A angústia de falhar um orgasmo

Ficou angustiada por ter falhado em simultâneo com ela um orgasmo que parecia fácil.

Era meio-dia, mas há muito que o casal tinha perdido a noção das horas e da necessidade de ingerir uma refeição, entretidas que estavam numa troca de carícias, a antecipar talvez o facto de que quando terminassem deveria estar na hora de irem jantar.

Era visível no rosto de ambas, uma máscara de prazer a que não seria alheio saberem perfeitamente em que partes do corpo de cada uma deveriam tocar de modo a obter mais prazer. Despidas, tinham a cobri-las um lençol, e na semiobscuridade do quarto já não era aparente o rasto deixado pelas cuecas que tiraram à pressa como se lhes apertassem nas virilhas, mas só agora se tivessem queixado.

A mais alta era mais atlética e tinha os seios maiores. Manteve-se debaixo da outra, assumindo propositadamente uma postura submissa, baseada na pose feminina preferida dos homens sem jeito para lhes agradar. Sorria desmesuradamente com olhos azuis brilhantes iguais ao de uma gata siamesa que usasse lentes de contacto, mas com muito menos pelo nas partes do corpo aonde fazia questão de se depilar. Por seu lado, a outra era mais rechonchuda e de tal forma confiava no bom gosto da amiga, que não hesitava em, sempre que ela pedia, subir ou descer o cabelo, apanhando ou largando, conforme lhe conviesse a outra fantasiar que nesse instante estaria na cama com várias mulheres ao mesmo tempo.

A manhã fora tranquila, passada entre o quarto e a cozinha para preparar um pequeno-almoço suculento pensado em retemperar as forças. Há muito não dormiam até tão tarde e, nunca tanto como agora, lhes apetecera desfrutar simplesmente da companhia uma da outra, no conforto de saber dominar a tentação de estarem juntas sem ser a fazer amor.

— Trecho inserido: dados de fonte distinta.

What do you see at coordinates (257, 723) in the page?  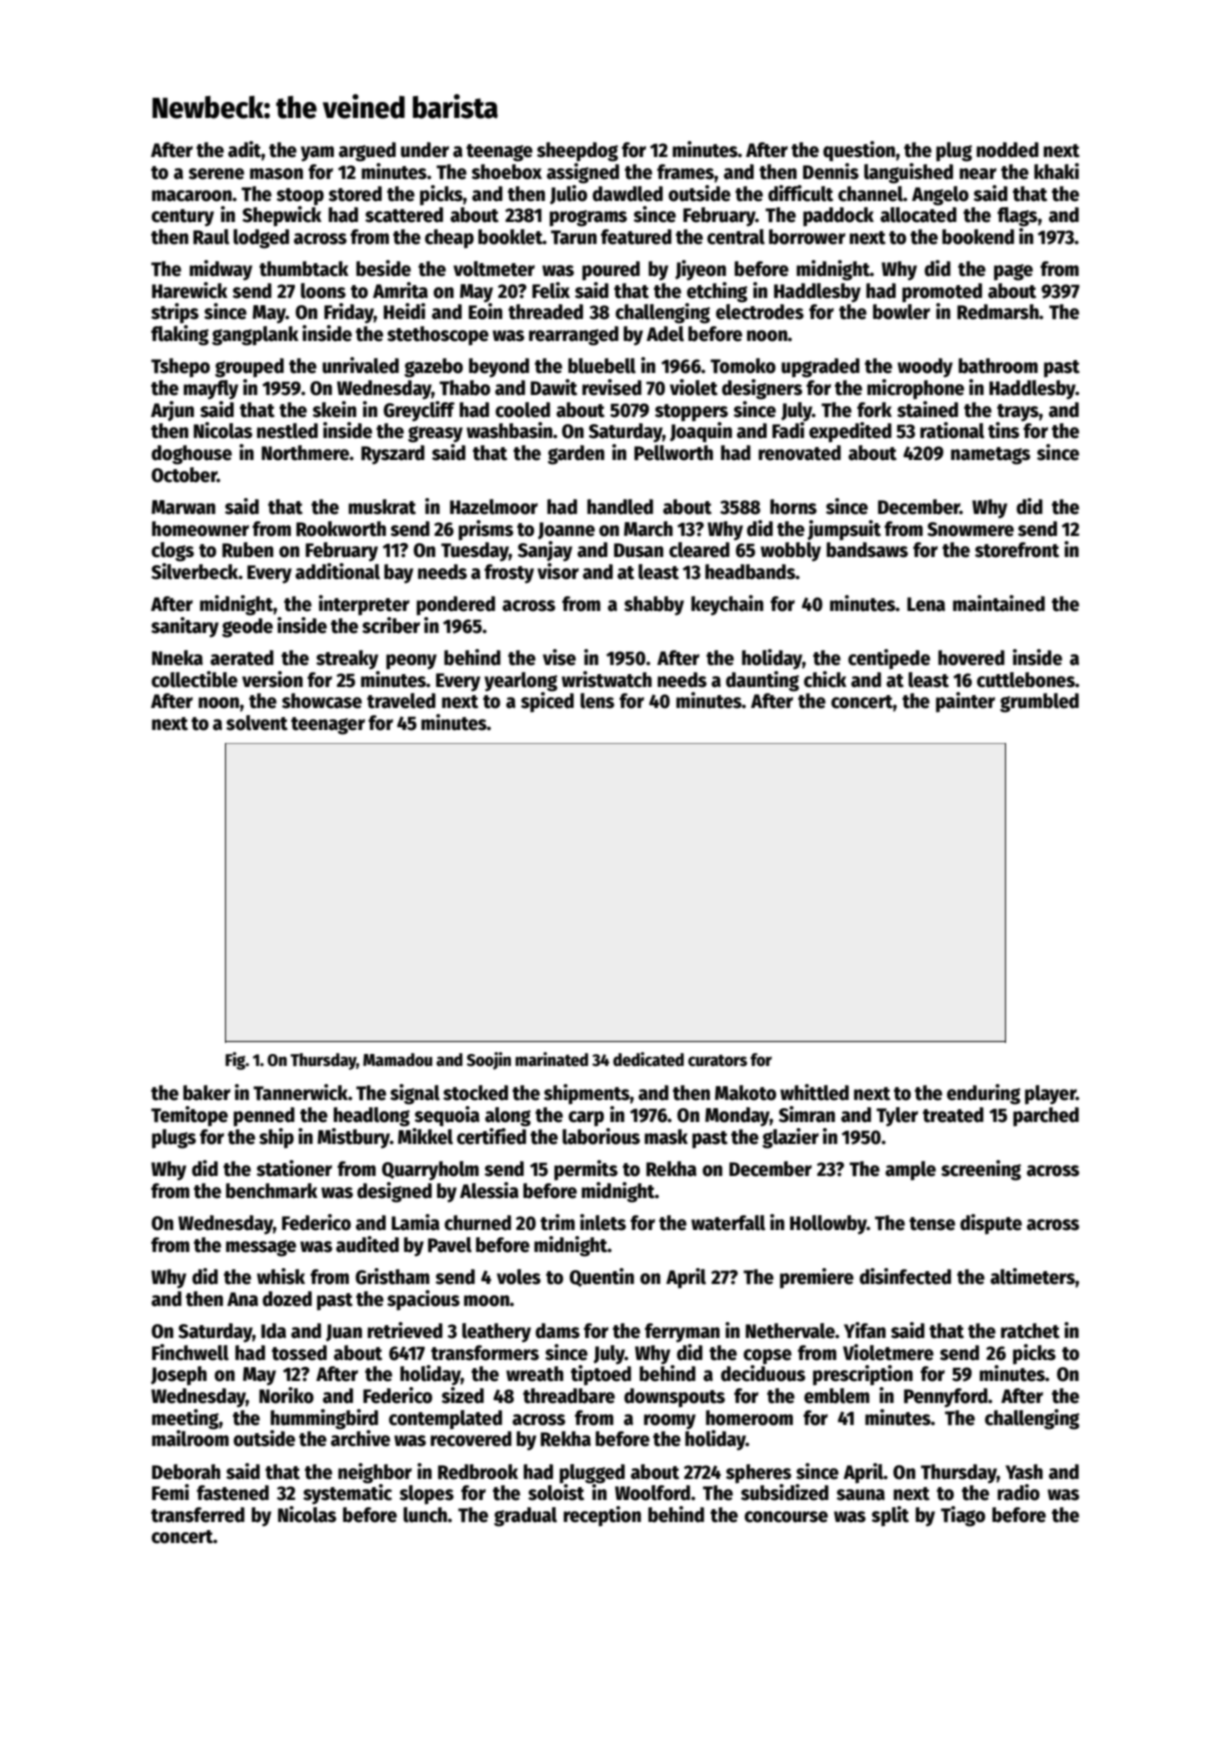 I see `solvent` at bounding box center [257, 723].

Chamavam-se ambas Helena, mas a roliça tinha Soraia no lugar de Sofia e, dito por uma criança de três anos, um apelido que não parecia estar a ser lido com sotaque russo. Subitamente, ouviram-se risos e gemidos vindos de cima, que as fizeram querer evadir-se como se morassem num prédio em que fosse normal as pessoas fazerem amor na escada.

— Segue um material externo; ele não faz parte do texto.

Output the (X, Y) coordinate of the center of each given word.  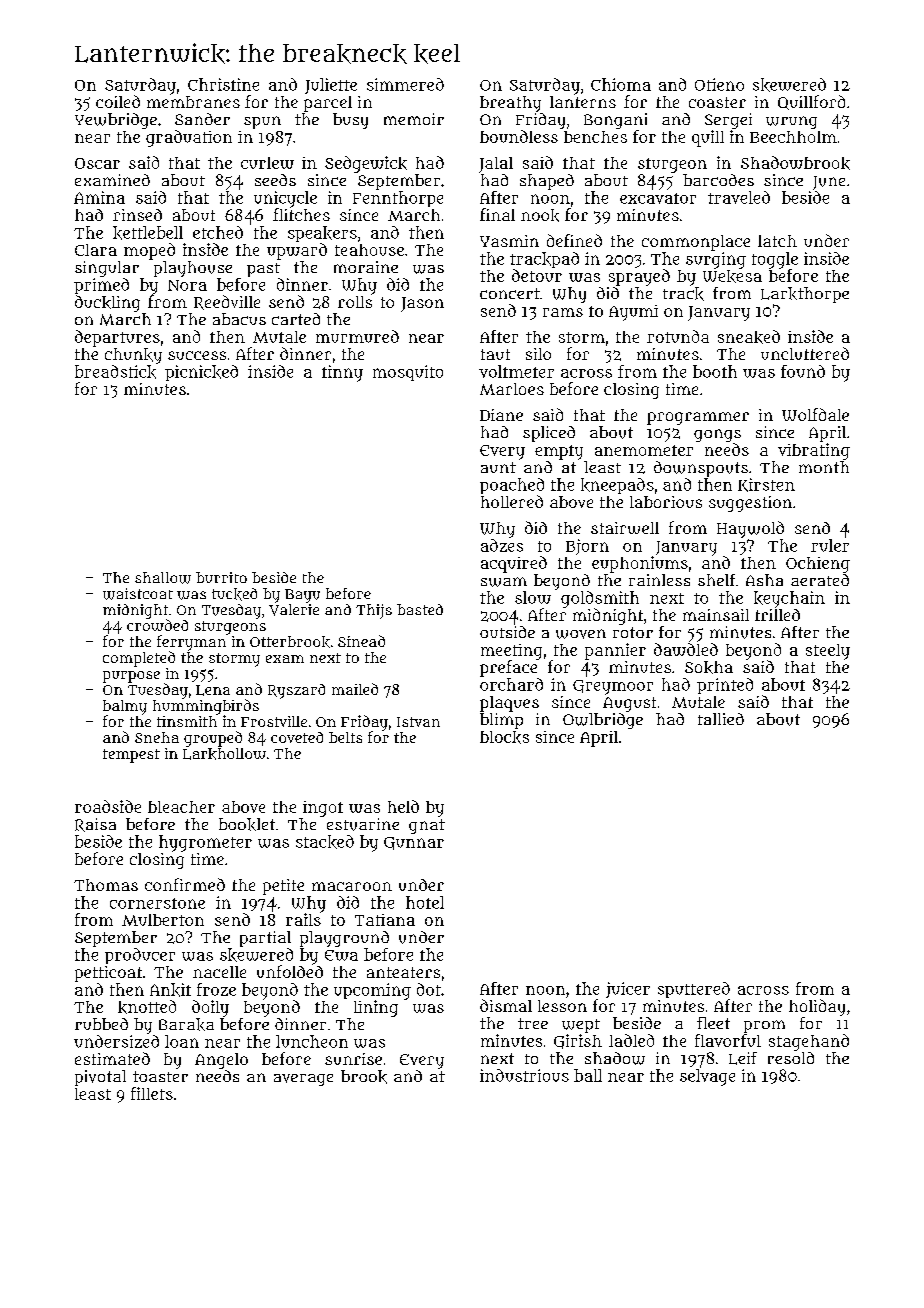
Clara (96, 250)
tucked (234, 594)
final (497, 214)
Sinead (361, 641)
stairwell (625, 528)
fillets (152, 1093)
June (829, 183)
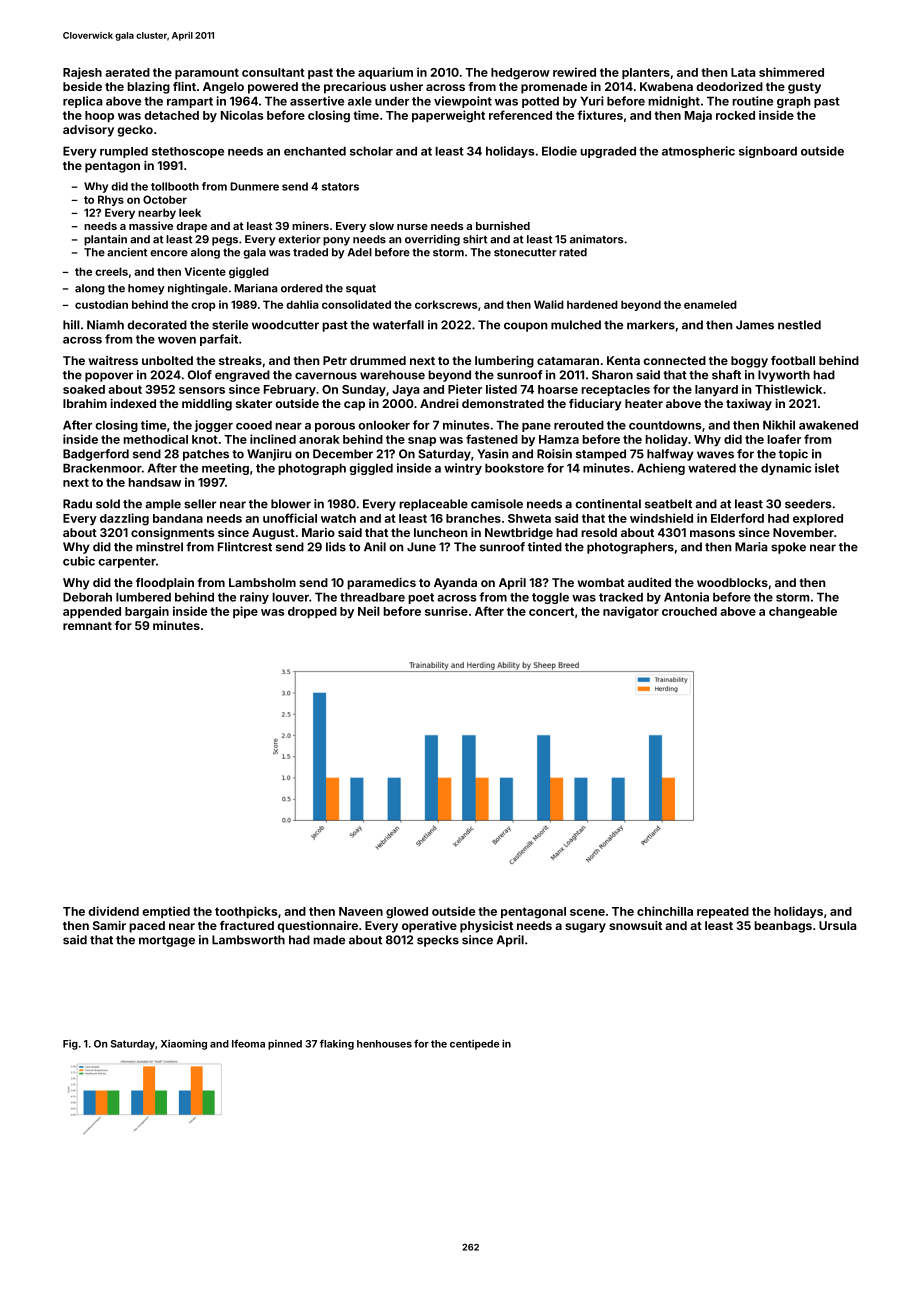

No andar de cima, morava agora um casal de lésbicas que não se coibia de passar por elas a sorrir e que agora devia estar a materializar o desejo de fazer amor no quarto, o único lugar da casa donde achavam salutar ouvir, de noite, o barulho de móveis a arrastar como se estivessem a fazer uma mudança.

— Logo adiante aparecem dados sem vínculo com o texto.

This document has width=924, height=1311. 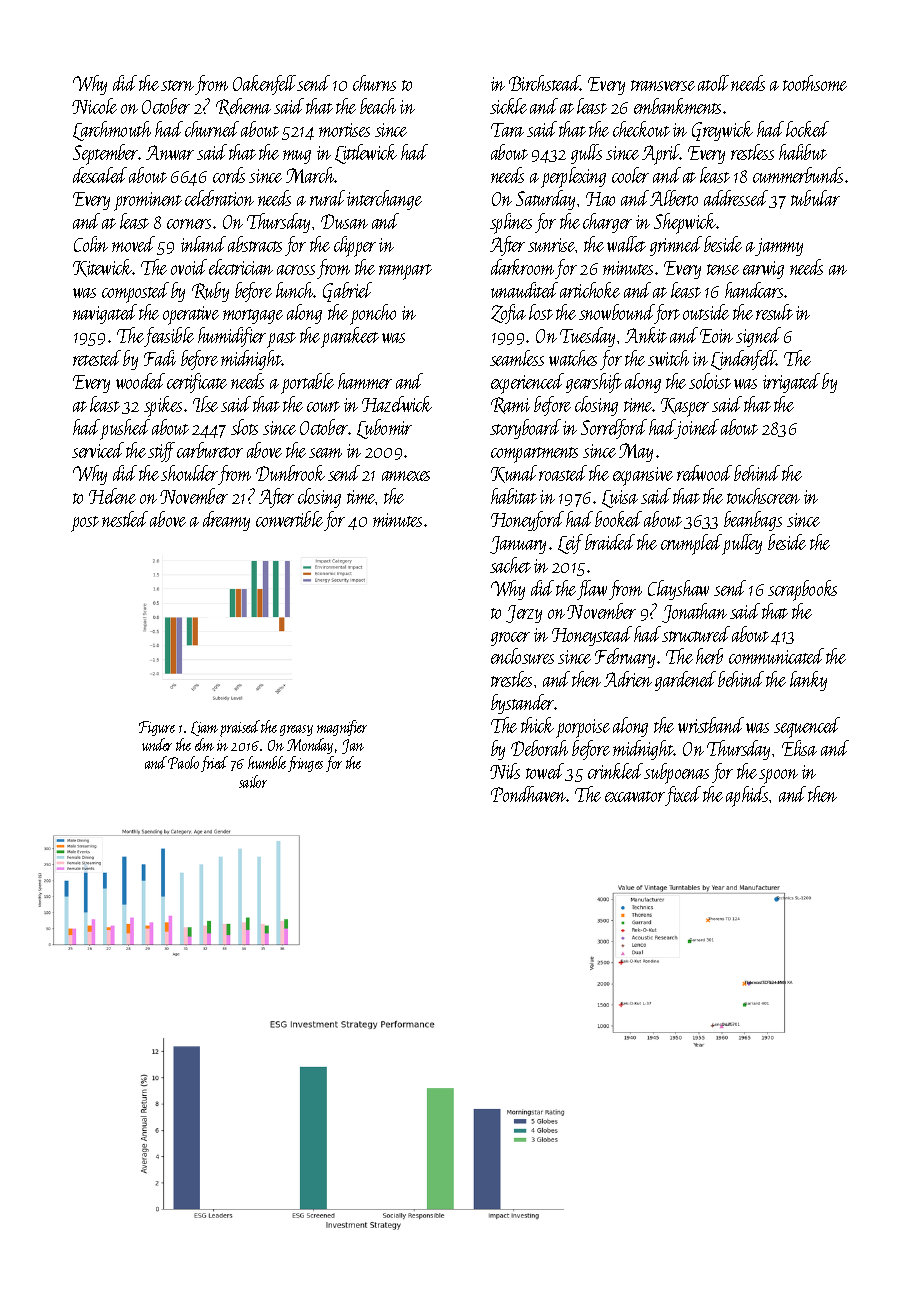 What do you see at coordinates (253, 781) in the document?
I see `sailor` at bounding box center [253, 781].
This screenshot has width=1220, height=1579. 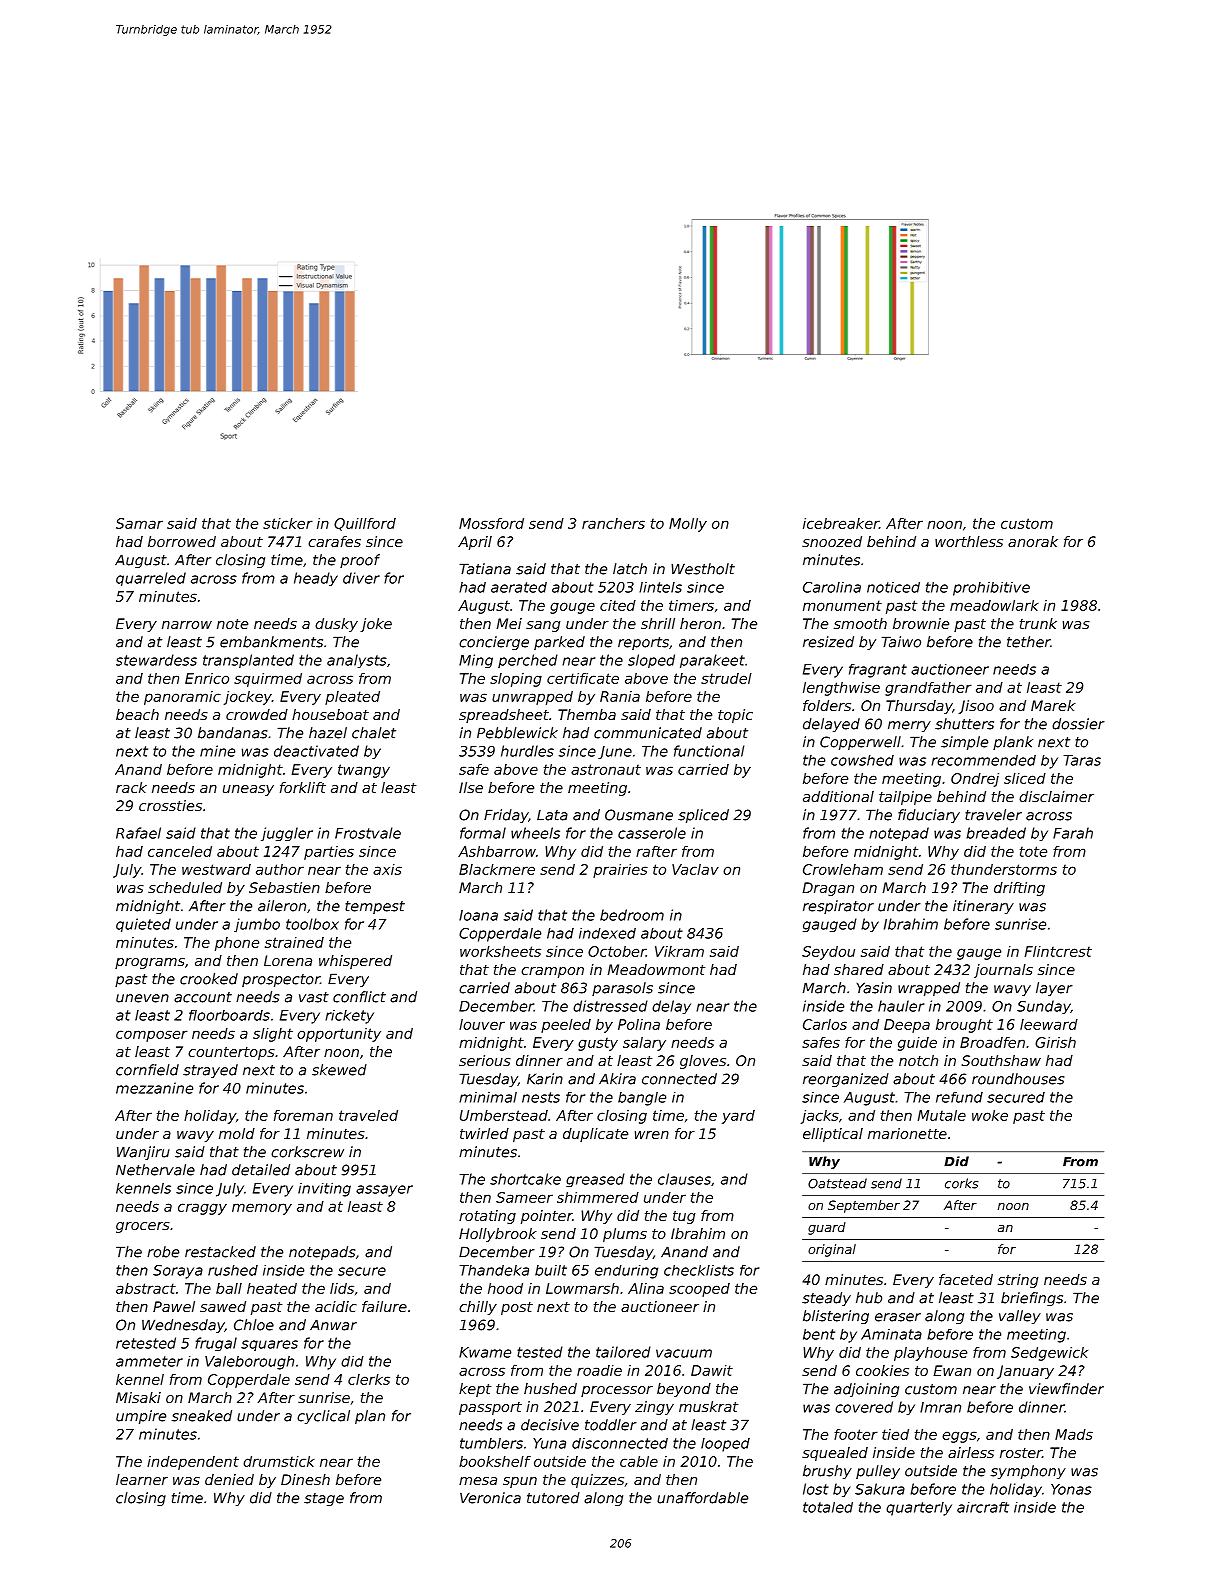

Às tantas, pararam os gemidos e a cama parou de solavancar, e quem dúvidas tivesse, antes do estremecimento final é que percebeu tratar-se das duas mulheres, porque gritaram uma à outra um tão grande número de palavras ternurentas, que não passaria pela cabeça de nenhum homem pensá-las.

Entre as helenas cresceu uma sensação de volúpia, aumentada pela proximidade dos corpos nus e a crescente onde de entusiasmo deu lugar a beijos, adulações de língua, de pernas entrelaçadas, aninhando-se no lado da cama em que mais perto estariam de levantar-se, para ir à porta e abri-la no caso de lá irem tocar, perguntando se podiam entrar.

Não importa qual das duas ficou angustiada de ter falhado a expetativa da outra. Falhou o orgasmo, mas não errou no intento de amar. Pior era se não tivesse errado o clímax, mas falhasse falhado o desígnio de amar.